Published:Tuesday | May 4, 2010 | 12:00 AM
Sister Doreen Cushnie takes a reading, using the hand-held Doppler, which is a handy piece of equipment when checking a foetus' heartbeat, at the University Hospital of the West Indies in St Andrew. - Ian Allen/Photographer

Laura Redpath, Senior Staff Reporter

A WOMAN arrived at the University Hospital of the West Indies (UHWI) at 8:30 a.m. last Friday, pregnant with a baby whose heart rate had decreased from 120 to 60 beats per second.

With the assistance of a portable ultrasound unit, provided by Friends of Labour and Delivery (FOLD), the problem was diagnosed and a crisis averted.

"If we used five more minutes to figure out what was wrong, the baby would have died," said Dr Leslie Samuels, chairman of FOLD and the UHWI's labour and delivery ward consultant.

FOLD is an organisation that helped with the improvement of the equipment and services provided to women dealing with high-risk pregnancies at the UHWI.

With financial help amounting to $10 million from the National Health Fund, as well as funds from other private sources, FOLD was able to make significant changes, transforming the labour and delivery ward into one that can also manage high-risk pregnancies.

The donations went into refurbishing the ward's foyer and purchasing 32 pieces of equipment, which were delivered on March 22.

Services now offered

The UHWI, because of training and equipment supplies, is now able to offer on-the-spot assessments of foetuses; bedside cardiotocographic assessments; accurate administration of intravenous fluids and medication; precise qualitative and quantitative assessment of foetal heart rates; and multi-system assessments of ill patients covering pulse, respiration, temperature, pulse oximetry and non-invasive blood pressure.

"I believe this is the best place in the country to have a baby, full stop," Samuels said.

In order to achieve what the ward has so far, FOLD's secretary, Stuart Stimpson, said persons gave what they could.

"(The ward) didn't have to have these critical conditions and this was due to unavailability of resources," Stimpson said.

Samuels said now that the ward's functionality is where it needs to be, it is time to work on making the amenities more accommodating for patients.

"We can now maintain the standard of health care with less due to the equipment," he said, "and women will come in and be safe and comfortable."

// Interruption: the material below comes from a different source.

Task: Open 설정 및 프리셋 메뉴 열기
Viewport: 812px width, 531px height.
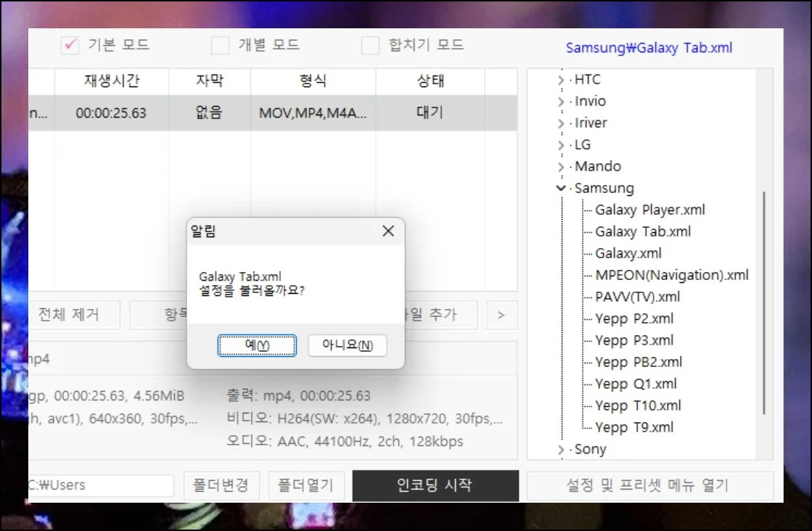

FOLD plans on refurbishing the entire maternity ward, including bathrooms, as well as the midwives and nurses' rest-and-recovery area. This is with a view to making the ward more comfortable and providing staff support, especially to the nurses who Samuels described as the backbone of the health-care system.

Stimpson said the three goals in taking care of the labour and delivery ward are improvement in health care, more modern facilities, and long-term stability.

"We are trying to achieve a greater standard of care," he said.